E se for para falar de um assunto que não se sente à vontade, então? Aí que não “acha” tempo mesmo. Afinal, pode não parecer, mas ainda há tabu sobre alguns temas relacionados à saúde mental.

Muitos nem se dão conta ou fogem de falar sobre suas emoções.  Mas esse esclarecimento é muito importante para evitar o adoecimento mental da população, um dos principais objetivos da Campanha Janeiro Branco.

Por isso, levar a discussão para espaços com grande concentração de pessoas com idades, experiências de vida e visões de mundo diferente, como as empresas, é tão importante. 

Para facilitar essa reflexão há uma série de ações que as empresas podem promover. 

Quer saber como promover o Janeiro Branco na empresa? Então, não perca nossas informações!

Conscientização

O primeiro passo é se conscientizar da necessidade de promover discussões sobre a importância de se criar uma cultura de saúde mental para promover o bem-estar de seus funcionários.

A partir daí, contando com o apoio dos profissionais de Recursos Humanos, estudar o comportamento das equipes e de trabalhadores individualmente para desenvolver estratégias e ações da campanha que possam atingir o maior número de pessoas.

Materiais de apoio

O site oficial do Janeiro Branco e seus canais de comunicação dispõem de vários materiais de apoio que podem ser usados nas ações nas organizações. Há cartazes com temas específicos que podem ser trabalhados por evento, por exemplo.

O ideal é que sejam feitos de forma gradativa, justamente para criar um ambiente em que os trabalhadores se sintam a vontade em discutir situações emocionais, já que essa não é uma coisa comum. E, em caso de dúvida, é só entrar em contato com a coordenação da campanha.

Buscar parcerias

Tratar de assunto de cunho emocional e da subjetividade dos indivíduos não é uma tarefa simples. É preciso de ajuda profissional para realizá-la. Por isso é preciso buscar parcerias, tanto da área de saúde, como da sociedade em si.

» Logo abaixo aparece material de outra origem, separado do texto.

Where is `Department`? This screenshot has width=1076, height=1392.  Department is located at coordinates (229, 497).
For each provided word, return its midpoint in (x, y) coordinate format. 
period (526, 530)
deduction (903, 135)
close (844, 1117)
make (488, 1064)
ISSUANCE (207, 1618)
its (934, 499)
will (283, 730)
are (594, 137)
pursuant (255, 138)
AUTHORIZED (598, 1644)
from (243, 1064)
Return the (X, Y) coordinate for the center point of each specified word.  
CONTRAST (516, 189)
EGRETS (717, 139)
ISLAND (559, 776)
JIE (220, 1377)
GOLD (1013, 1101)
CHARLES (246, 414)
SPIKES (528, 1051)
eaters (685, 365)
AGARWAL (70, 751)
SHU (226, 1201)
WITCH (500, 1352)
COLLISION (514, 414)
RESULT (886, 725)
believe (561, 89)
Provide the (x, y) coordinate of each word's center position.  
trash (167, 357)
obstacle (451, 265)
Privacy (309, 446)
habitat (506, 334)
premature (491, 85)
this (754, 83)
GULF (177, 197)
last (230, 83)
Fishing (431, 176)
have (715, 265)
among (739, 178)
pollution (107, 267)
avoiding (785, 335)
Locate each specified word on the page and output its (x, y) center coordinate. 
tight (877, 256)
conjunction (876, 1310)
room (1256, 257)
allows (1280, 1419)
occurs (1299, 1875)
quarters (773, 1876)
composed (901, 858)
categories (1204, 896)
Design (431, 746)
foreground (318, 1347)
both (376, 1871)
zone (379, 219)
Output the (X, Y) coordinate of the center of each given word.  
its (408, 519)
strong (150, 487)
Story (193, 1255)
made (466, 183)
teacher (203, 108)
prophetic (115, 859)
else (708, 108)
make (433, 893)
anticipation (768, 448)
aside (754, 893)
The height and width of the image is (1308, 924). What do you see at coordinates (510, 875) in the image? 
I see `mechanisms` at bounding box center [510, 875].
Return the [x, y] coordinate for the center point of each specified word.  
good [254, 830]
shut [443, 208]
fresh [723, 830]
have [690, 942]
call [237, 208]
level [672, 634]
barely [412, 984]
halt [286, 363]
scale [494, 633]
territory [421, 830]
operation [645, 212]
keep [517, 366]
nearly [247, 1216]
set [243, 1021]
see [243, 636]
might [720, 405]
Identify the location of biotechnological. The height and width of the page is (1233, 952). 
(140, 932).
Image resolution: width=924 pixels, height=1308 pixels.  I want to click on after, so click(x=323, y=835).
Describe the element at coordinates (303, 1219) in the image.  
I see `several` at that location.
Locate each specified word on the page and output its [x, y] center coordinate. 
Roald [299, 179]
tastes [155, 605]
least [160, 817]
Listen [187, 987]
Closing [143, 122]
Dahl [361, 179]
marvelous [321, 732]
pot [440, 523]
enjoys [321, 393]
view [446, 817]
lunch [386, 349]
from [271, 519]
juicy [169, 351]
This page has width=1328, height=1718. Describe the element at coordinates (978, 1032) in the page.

Profissionais de saúde, como psicólogos e psiquiatras atuam na facilitação do diálogo, mas a parceria com a sociedade é indispensável porque de nada adianta ter liberdade para falar na empresa e quando cruzar a porta se sentir julgado, por exemplo.

Ações

Assim como qualquer campanha nas organizações é necessário realizar ações que promovam o engajamento, não só palestras, seminários de esclarecimentos, mas até atividades lúdicas podem ajudar.

Colar cartazes com dizeres da campanha pelos corredores é importante, mas práticas ativas chamam mais a atenção do público interno. Nesse sentido, cada empresa deve encontrar atividades que se encaixem no perfil dos funcionários para garantir esse retorno.

Empatia

Eis o ponto chave de qualquer situação na empresa. Precisamos refletir sobre o nosso emocional? Sim. Mas isso não pode ficar apenas no campo das ideias.  

De nada adianta fazer campanhas de incentivo se não houver compreensão e empatia em um caso real, porque eles podem e vão acontecer.  

O capital humano não deve ser desperdiçado porque está passando por algum transtorno. Devemos lembrar isso porque pode acontecer com qualquer um de nós.